### Arbeitsaufträge
[a] Gegen welche Vorschriften verstößt laut dem Auszug zur Kündigung von Verwahrungsverträgen die vom Kläger formularmäßig verwendete Klausel?
[b] Setzen Sie den Auszug zur Kündigung von Verwahrungsverträgen im Anschluss an seinen letzten Satz fort.

### Ausgangstext
------------

Ein Anspruch des Klägers auf Vergütung für die Monate September bis November 2016 bestehe nicht, weil die Beklagte die Verträge wirksam gekündigt habe. Die teilweise vertretene Auffassung, dass bei einem gemischten Vertrag mit dem Schwerpunkt im Verwahrungsrecht das Kündigungsrecht nicht nach Maßgabe des § 695 BGB zu handhaben sei, treffe nicht zu. Das jederzeitige Rückforderungsrecht gemäß § 695 BGB folge aus dem Wesen des Verwahrungsvertrags; bei Abbedingung dieses Kernelements liege kein Verwahrungsvertrag mehr vor. Die von dem Kläger formularmäßig verwendete Klausel sei wegen eines Verstoßes gegen § 307 Abs. 1 Satz 1 und Abs. 2 Nr. 1 BGB unwirksam. Die Kündigungsklausel weiche entscheidend von der Regelung des § 695 BGB ab, die einen wesentlichen Grundgedanken des Verwahrungsrechts beinhalte. Eine Differenzierung zwischen dem Recht der jederzeitigen Rückforderung einerseits und der Kündigung des Verwahrungsvertrags andererseits würde das Recht des Hinterlegers aus § 695 BGB praktisch aushöhlen. Denn die Verpflichtung, das vereinbarte Pensionsentgelt weiterhin zu zahlen, könne dem Hinterleger bei seiner Entscheidung, ob er von seinem Rückforderungsrecht Gebrauch machen wolle, möglicherweise unangemessen unter Druck setzen. Die formularmäßige Regelung einer Kündigungsfrist liege auch nicht im beiderseitigen Interesse der Parteien. Die teilweise vertretene Auffassung, dass ohne Vereinbarung einer beiderseitigen Kündigungsfrist auch der Einsteller mit einem jederzeitigen Rücknahmeverlangen des Stallbetreibers rechnen müsste, sei unzutreffend, weil der Verwahrer nach § 696 BGB die jederzeitige Rücknahme der hinterlegten Sache nur dann verlangen könne, wenn eine Zeit für die Aufbewahrung nicht bestimmt sei. Weil die Verwahrung im Dispositionsinteresse des Hinterlegers erfolge, sei das Interesse des Hinterlegers schutzwürdig, das Pferd – etwa bei einer Erkrankung – umgehend herauszufordern und den Vertrag kündigen zu können. Dagegen spreche auch nicht die Regelung des § 699 Abs. 2 BGB. Selbst nach dieser Vorschrift stelle die lediglich anteilige Vergütung des Verwahrers den gesetzlichen Regelfall dar. Die Verpflichtung, das vereinbarte Pensionsentgelt auch nach Beendigung der Verwahrung zahlen zu müssen, laufe auf eine Umkehrung dieses Regel-Ausnahme-Verhältnisses hinaus.

2. Diese Ausführungen halten rechtlicher Überprüfung nicht in allen Punkten stand.

------------

### Erfasste Daten
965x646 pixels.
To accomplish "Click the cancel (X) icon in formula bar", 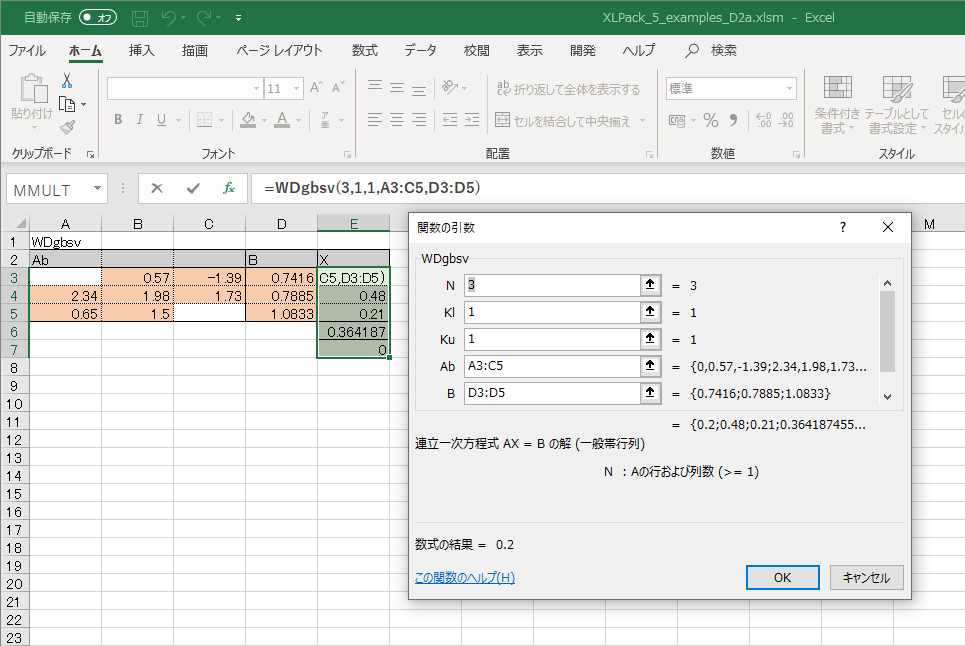I will (157, 188).
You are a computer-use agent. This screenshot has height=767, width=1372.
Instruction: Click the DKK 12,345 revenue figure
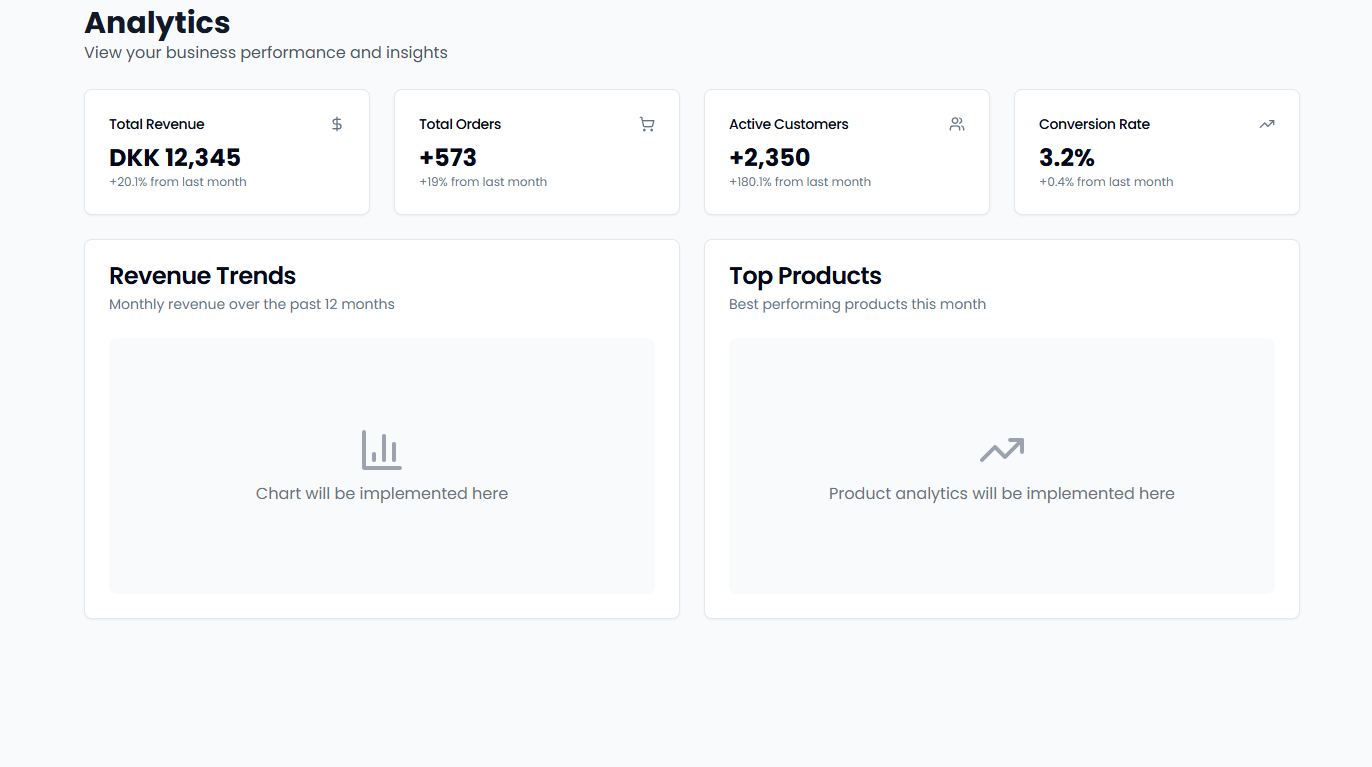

------------

### Lösungen
[a] Gegen § 307 Abs. 1 Satz 1 und Abs. 2 Nr. 1 BGB.

[b]
a) Zutreffend ist allerdings der rechtliche Ausgangspunkt des Berufungsgerichts, wonach ein Pferdepensionsvertrag grundsätzlich als typengemischter Vertrag anzusehen ist. Nach der gefestigten Rechtsprechung des Bundesgerichtshofs bildet ein gemischter Vertrag ein einheitliches Ganzes und kann deshalb bei der rechtlichen Beurteilung nicht in seine verschiedenen Bestandteile zerlegt werden. Der Eigenart des Vertrags wird vielmehr grundsätzlich nur die Unterstellung unter ein einziges Vertragsrecht gerecht, nämlich dasjenige, in dessen Bereich der Schwerpunkt des Vertrags liegt. Eine solche rechtliche Einordnung schließt es freilich nicht aus, auch Bestimmungen des Vertragsrechts heranzuziehen, bei dem der Schwerpunkt des Vertrags nicht liegt, wenn allein hierdurch die Eigenart des Vertrags richtig gewürdigt werden kann (vgl. Senatsurteil vom 2. Oktober 2019 – XII ZR 8/19NJW 2020, 328 Rn. 12 mwN zur Veröffentlichung in BGHZ bestimmt).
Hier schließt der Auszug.